The Aussie was barely changed at US$0.7612. A rise above its 10-week peak of US$0.7676 touched on July 15 would push it to its highest level since early May.

"The Aussie is still getting a lot of favourable support against most major currencies due to rising risk appetite and the country's triple A credit rating," said Stephen Innes, senior currency trader at Oanda Australia and Asia Pacific.

Despite last week's interest rate cut by the Reserve Bank of Australia (RBA) to a record low 1.5 per cent, the currency still offers yields that are among the highest compared to other developed countries.

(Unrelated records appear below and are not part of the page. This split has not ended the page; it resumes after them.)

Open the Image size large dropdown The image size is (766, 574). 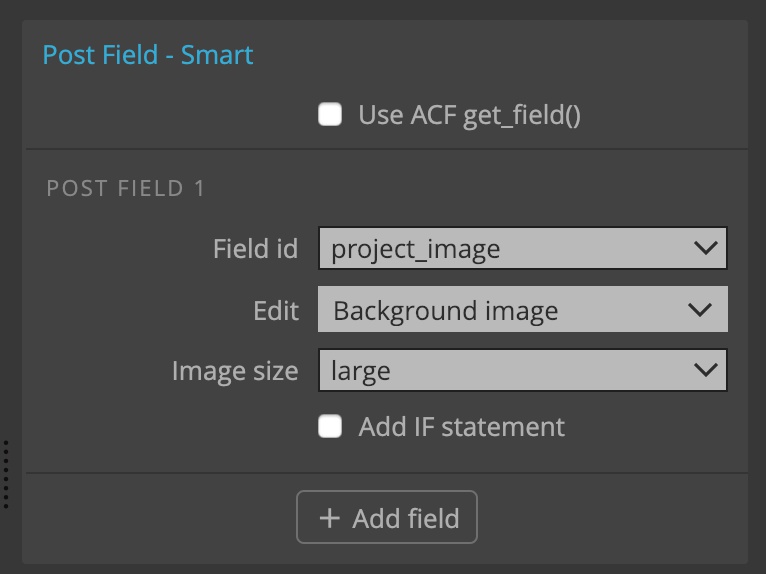523,370
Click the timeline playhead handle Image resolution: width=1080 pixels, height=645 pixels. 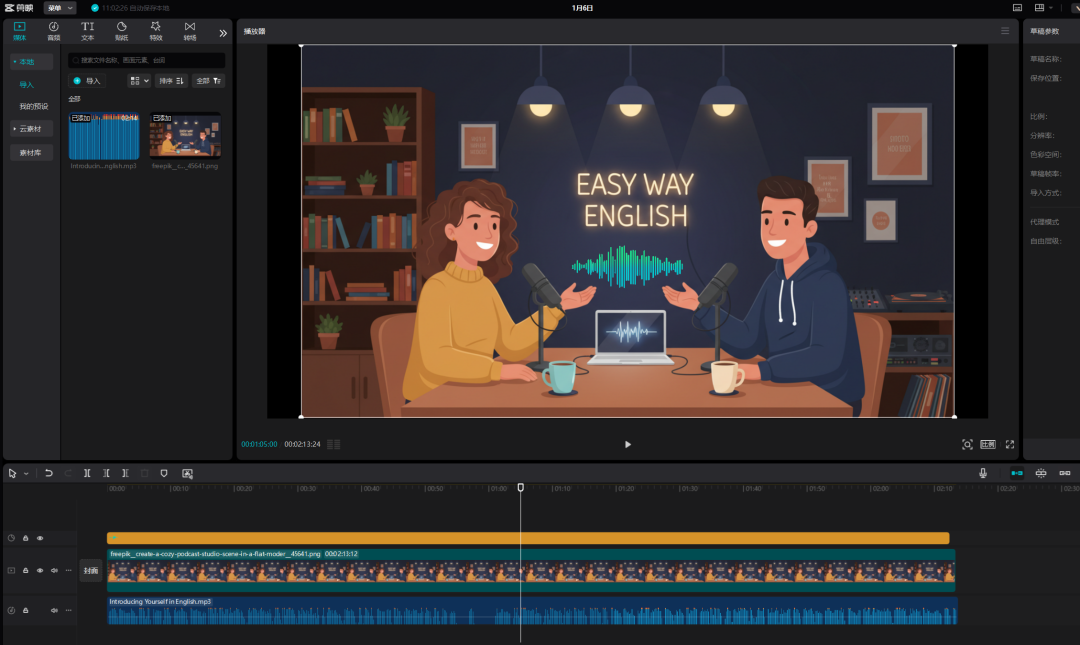(x=520, y=487)
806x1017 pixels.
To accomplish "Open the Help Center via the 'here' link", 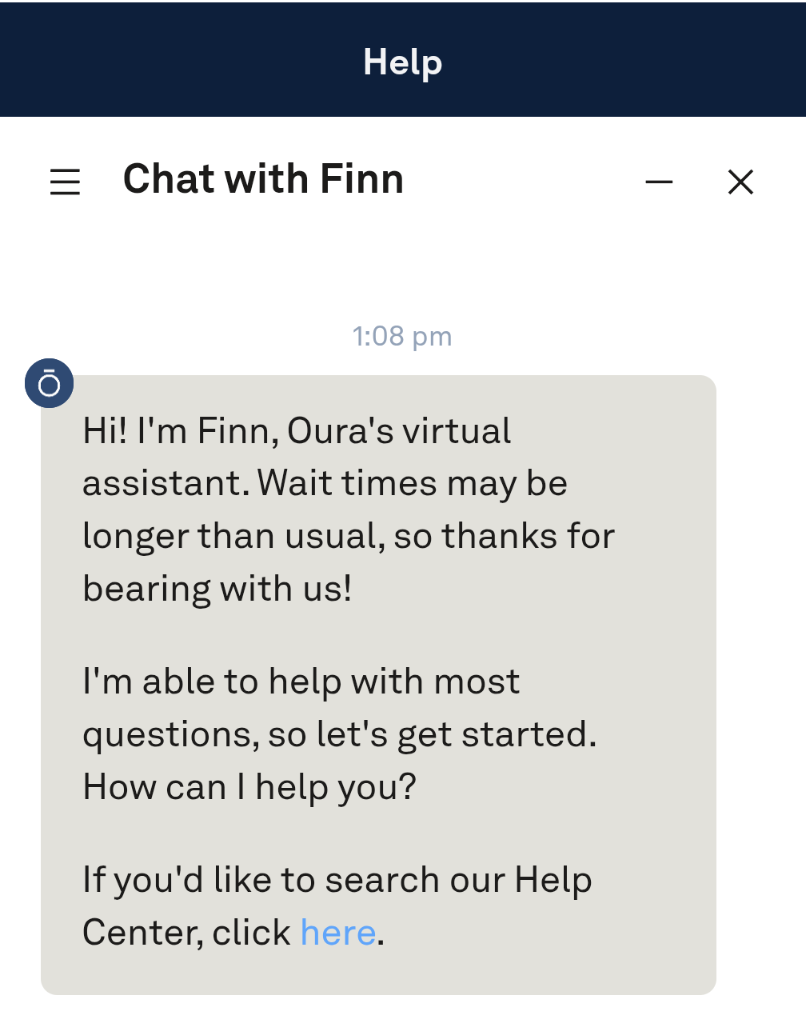I will [x=338, y=933].
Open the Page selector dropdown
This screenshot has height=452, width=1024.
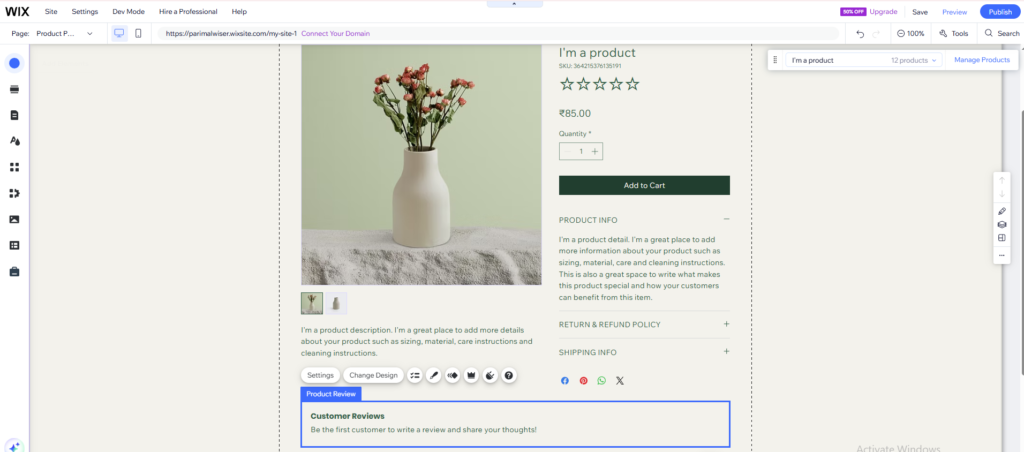(x=64, y=33)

While the Aussie, seen as a proxy for China plays, did not move on Chinese July trade data issued on Monday, some traders saw as encouraging how iron ore imports rose 8.3 per cent from the previous month, to its second-highest on record. China is Australia's largest trading partner.

Analysts say any further upside for the Aussie is likely to be limited with the futures market pricing in an even chance of another quarter point cut by Christmas.

The New Zealand dollar slipped 0.3 per cent to US$0.7116 on Monday, as the greenback was boosted by strong US jobs figures that increased the probability of a Federal Reserve interest rate hike this year.

The Reserve Bank of New Zealand is widely expected to cut its rates at a policy meeting on Thursday, though the currency has proved resilient to easier policy.

"The market already fully prices a 25 basis point (cash rate) cut this week and almost 40 basis points of further cuts beyond that." said BNZ senior market strategist Kymberly Martin.

"If the RBNZ does not indicate at least this much easing is to come, the risk is we see the NZD bounce."

New Zealand government bond prices slipped, sending yields 2 basis points higher at the long end of the curve.

Australian government bond futures fell, with the three-year bond contract down 3 ticks at 98.58. The 10-year contract slipped 8.5 ticks to 98.03, in line with losses in US Treasuries following the upbeat payrolls report.